What is Rich Media?

Rich media ads generally look similar to standard display ads. They are often packaged in the same standard sizes; rich media ads can come in the form of a 728×90 leaderboard or a 300×250 rectangle.

However, when they are served there are more possibilities for engagement than simply a click-through by visitors. For example, rich media ads may allow for a video to start playing when a user clicks a certain section or may expand to provide more information based on user action.

Rich Media Examples

Below is an example of a rich media 300×250 rectangle. Note the “Click to Expand” button that appears within the ad:

Example of Rich Media Ad

When this button is clicked, the ad expands to the right. A video with sound also begins playing within the ad (see also the entry on expandable ads). This ad has two examples of user-initiated interactivity: an expansion to the left and a video embedded within the ad.

Example of Expanded Rich Media Ad

Another common use of rich media involves an ad unit expanding to take over the screen if users hover on the ad for a long enough period of time (generally a few seconds). Here’s how this looks while the user is hovering (click on ad to see a more dynamic demonstration):

Example of Expanding Rich MediaOnce that hover has lasted for a few seconds, the ad expands to take over the entire screen.

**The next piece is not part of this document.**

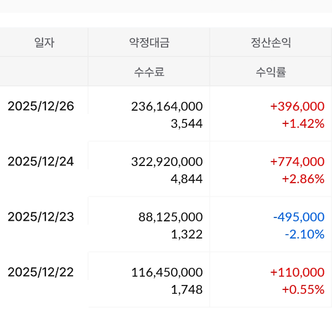Select the 2025/12/23 date row
The width and height of the screenshot is (332, 332).
coord(40,217)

Again, this high impact takeover is being driven by the user interaction; it only occurs if the mouse remains hovered over the ad for a specified amount of time:

Example of Expanded Rich Media Ad Unit

For many more examples of rich media ads, see the link to Google’s gallery full of samples in the Resources section below.

Measuring Rich Media

Many rich media ads will allow more in-depth interaction. Whereas most standard text and display ads simply direct visitors to a landing page, rich media ads may be capable of delivering additional information without sending visitors to a third party site.

Advertisers and agencies who use rich media will often measure the success of these campaigns by a metric called engagement rate. Because the advertiser can accomplish their objective without getting visitors to click through to a site, simply measuring the CTR of an ad won’t tell the whole story.

If you’re a publisher who is selling directly to advertisers, you have a couple decisions to make regarding rich media.

The first is whether or not you want to allow rich media ads to appear on your site. For the vast majority of publishers, there is no reason to prohibit rich media. Though the high impact ads can be a bit intrusive, rich media ads only expand via user interaction (meaning that unwanted expansions generally won’t occur).

Implementing rich media ads typically doesn’t require any additional work; in most cases, publishers wouldn’t know whether the third party tags they receive are rich media enabled or not. However, because of the increased value to advertisers there may be an opportunity to charge more.

Many publishers will give advertisers the option to use rich media, and require a premium to the standard non-rich media rates. Below is an example of this; note at the bottom of the rate card the additional fee for rich media:

Example of a Rich Media Premium

The benefits of using rich media ads

There are many benefits you can get by using rich media ads. 

  • Better Revenue

As you might noticed, rich media ads possess the characteristics of delivering high CTRs and CPMs since the ads are highly engaging and provide better brand recall.

  • Attain High Interaction Rate

With interactive ads like rich media, you can attain a high interaction rate, better measurability, and scalability with in-depth metrics.

  • Worth Of Effort 

Rich media might require a significant amount of times. But it will bring great results for your ads to engage with web visitors. So it would be worth of time. 

Measurement Metrics For Publishers

Rich media come with specific metrics meant for publishers to measure the performance.

  1. Interaction rate: the percentage value of users/audiences engaging with the ad

  2. Interaction time: the average amount of time users spend engaging with the ad

  3. Display time: the average time for which the ad is displayed on the web page

  4. Dwell rate: the percentage of users seeing specific ads and engaging with those ads but through movement, but not ad click

  5. Average view time: the average length of play with the total length of play of video ads

  6. Expansion rate: the ratio of ad expansion to the total number of ad impressions

  7. View ad completions: the start and finish rate for video ads

  8. Custom events: the tracking of events like mouse hover, downloads, or others


FAQ

What is rich media?

Rich media is a digital advertising term for an ad that includes advanced features that encourage viewers to interact and engage with the content. 

How are rich media ads different from other ad formats?

Rich media is different since they are ads with animation or other types of motion. While text ads sell with words and display ads sell with pictures, rich media offer more ways to involve the audience with an ad.  

Why should you use rich media?

Rich media ads are more complex and allow for greater creative freedom. Rich media uses of interactivity or multimedia to give an enhanced experience to web users. 

What are rich media ad formats?

Rich media has many variants of ad formats you can choose, those are included rich media banner ads, interstitial ads, expandable ads, pushdown ads, and media slider ads.